Content starts

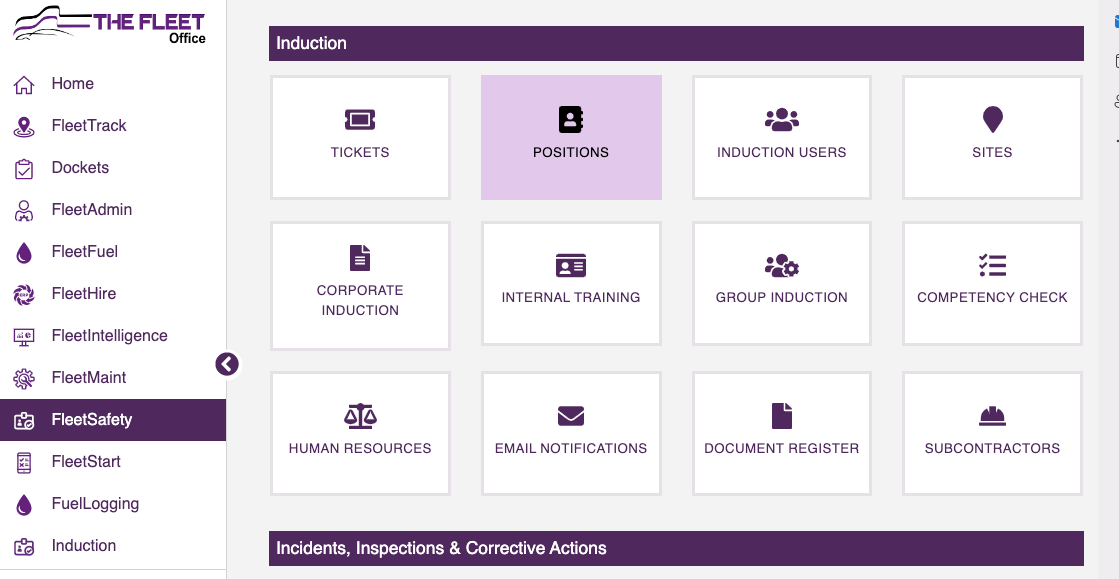Screen dimensions: 1119x579
Task: Select the Sites map pin icon
Action: (x=992, y=120)
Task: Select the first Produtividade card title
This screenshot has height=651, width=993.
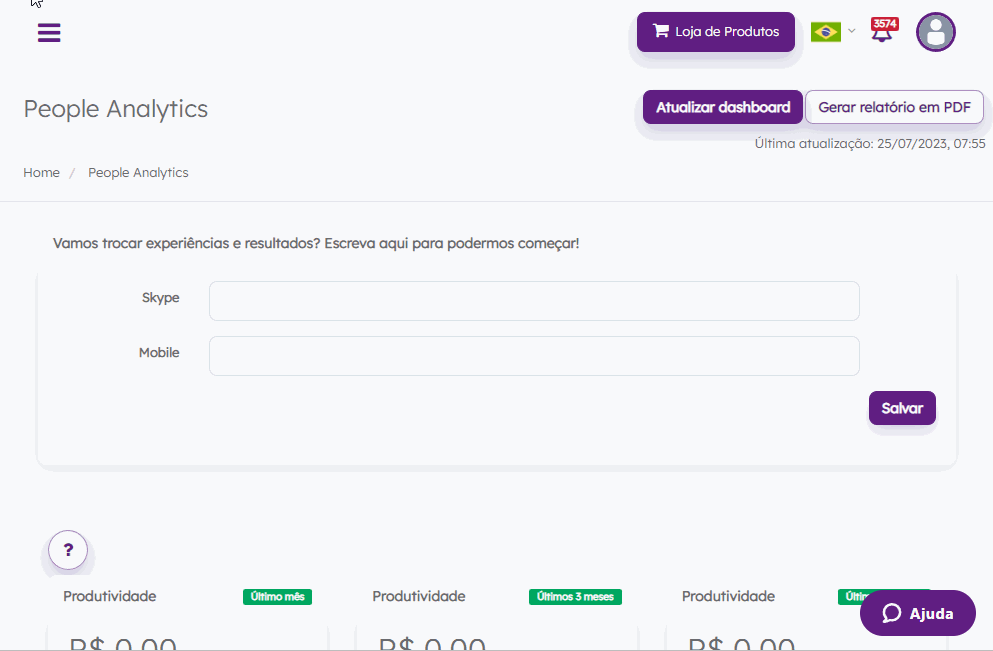Action: point(109,596)
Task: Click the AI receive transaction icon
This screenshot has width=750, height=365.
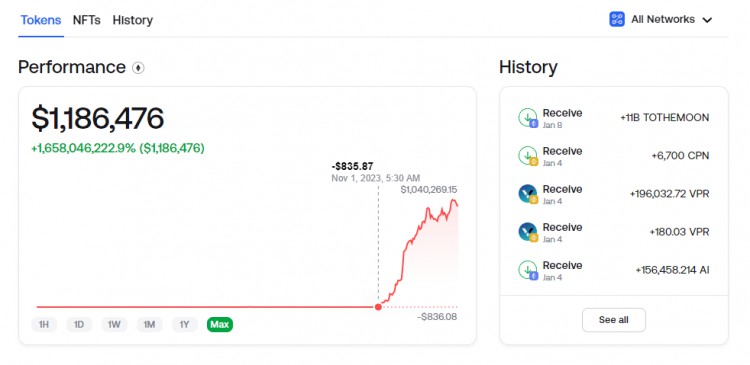Action: coord(528,270)
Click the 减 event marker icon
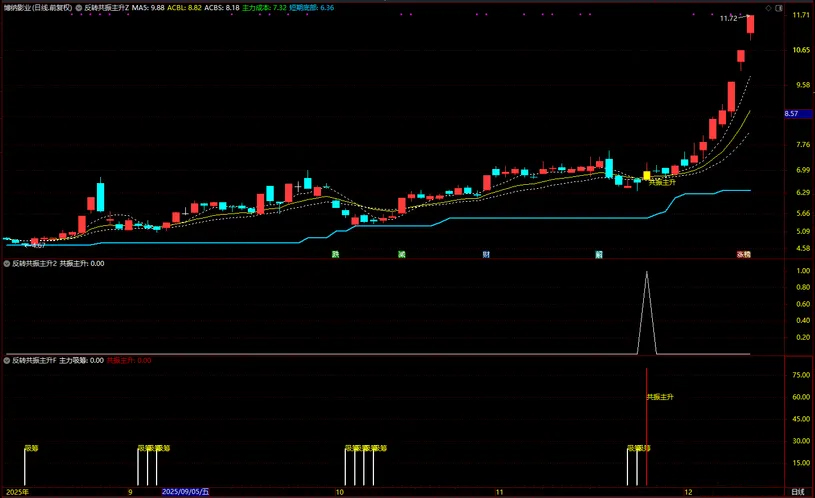The image size is (815, 498). (x=401, y=254)
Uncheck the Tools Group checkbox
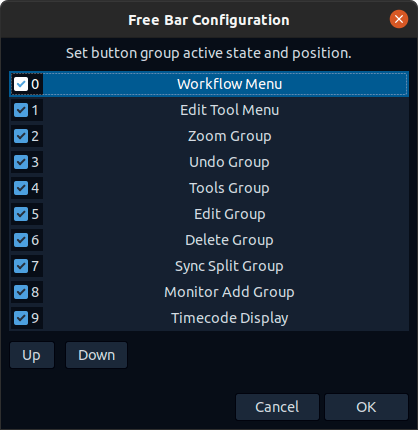Screen dimensions: 418x430 (21, 188)
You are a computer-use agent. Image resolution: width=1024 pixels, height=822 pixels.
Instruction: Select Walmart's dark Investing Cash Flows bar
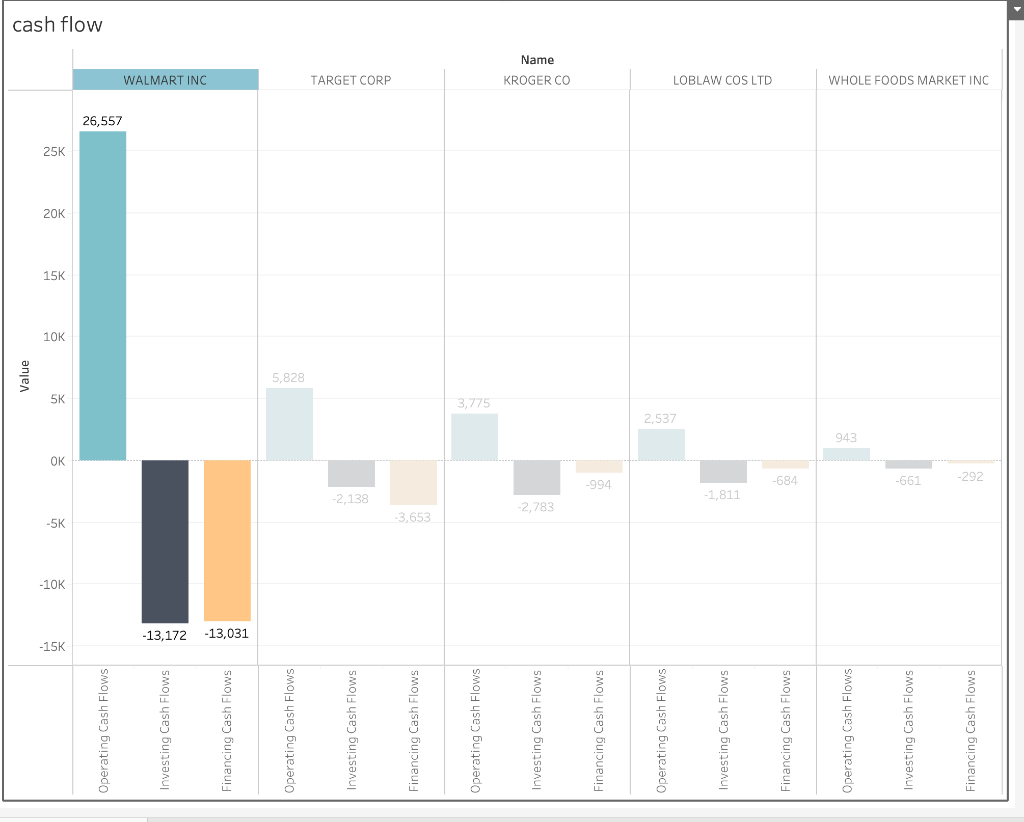point(165,540)
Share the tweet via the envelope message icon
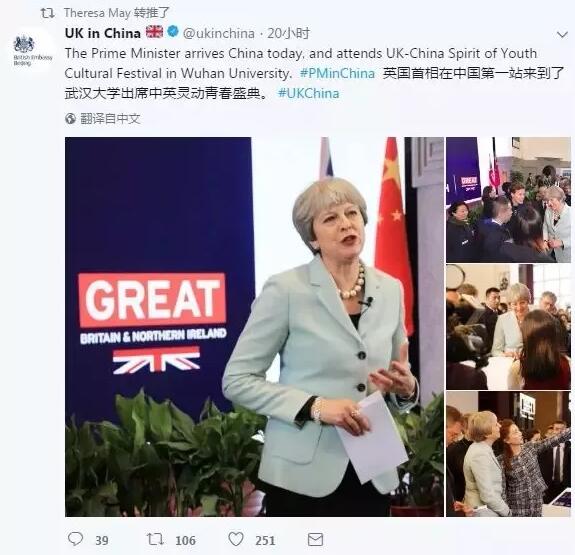This screenshot has height=555, width=575. click(315, 539)
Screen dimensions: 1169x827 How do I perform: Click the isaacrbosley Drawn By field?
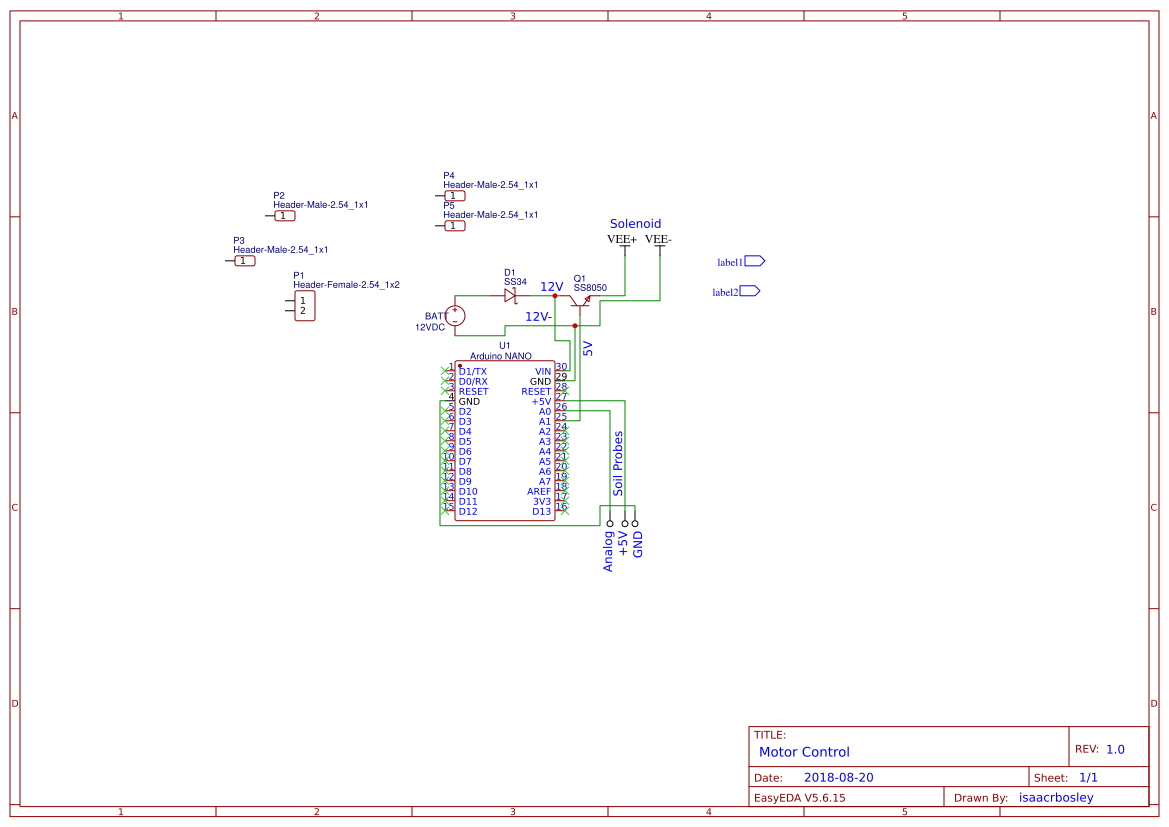[x=1056, y=797]
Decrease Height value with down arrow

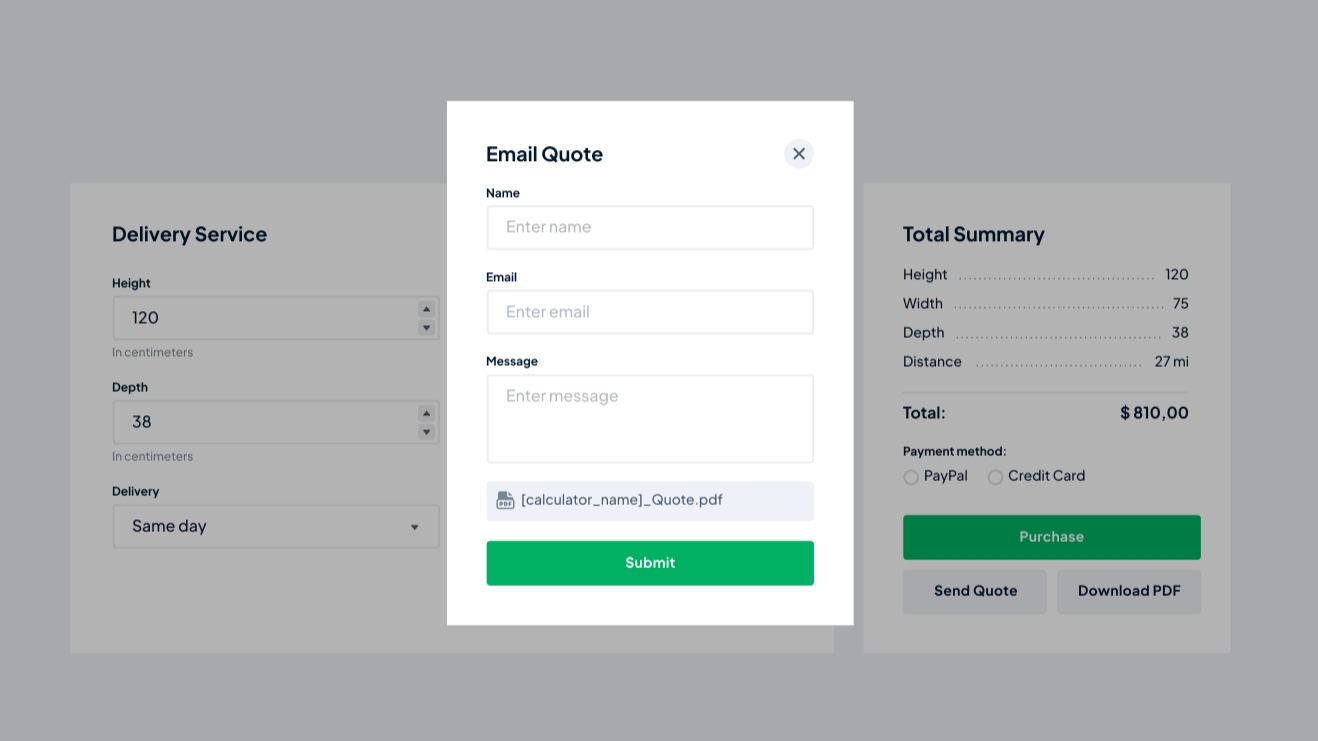(x=426, y=328)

Content ends

§ Work to be completed
Reproduce word for word the lines running from the line with "Task: Select the first" through the end of the data, both included, and nothing else; leave out the pictures.

§ Expected answer
Task: Select the first Produtividade card title
This screenshot has height=651, width=993.
Action: point(109,596)
Task: Click the AI receive transaction icon
This screenshot has width=750, height=365.
Action: coord(528,270)
Click the 减 event marker icon
The image size is (815, 498). (x=401, y=254)
Uncheck the Tools Group checkbox
Screen dimensions: 418x430 (21, 188)
You are a computer-use agent. Image resolution: width=1024 pixels, height=822 pixels.
Instruction: Select Walmart's dark Investing Cash Flows bar
point(165,540)
Share the tweet via the envelope message icon
This screenshot has height=555, width=575. click(315, 539)
Screen dimensions: 1169x827 How do I perform: Click the isaacrbosley Drawn By field?
[x=1056, y=797]
Decrease Height value with down arrow

(x=426, y=328)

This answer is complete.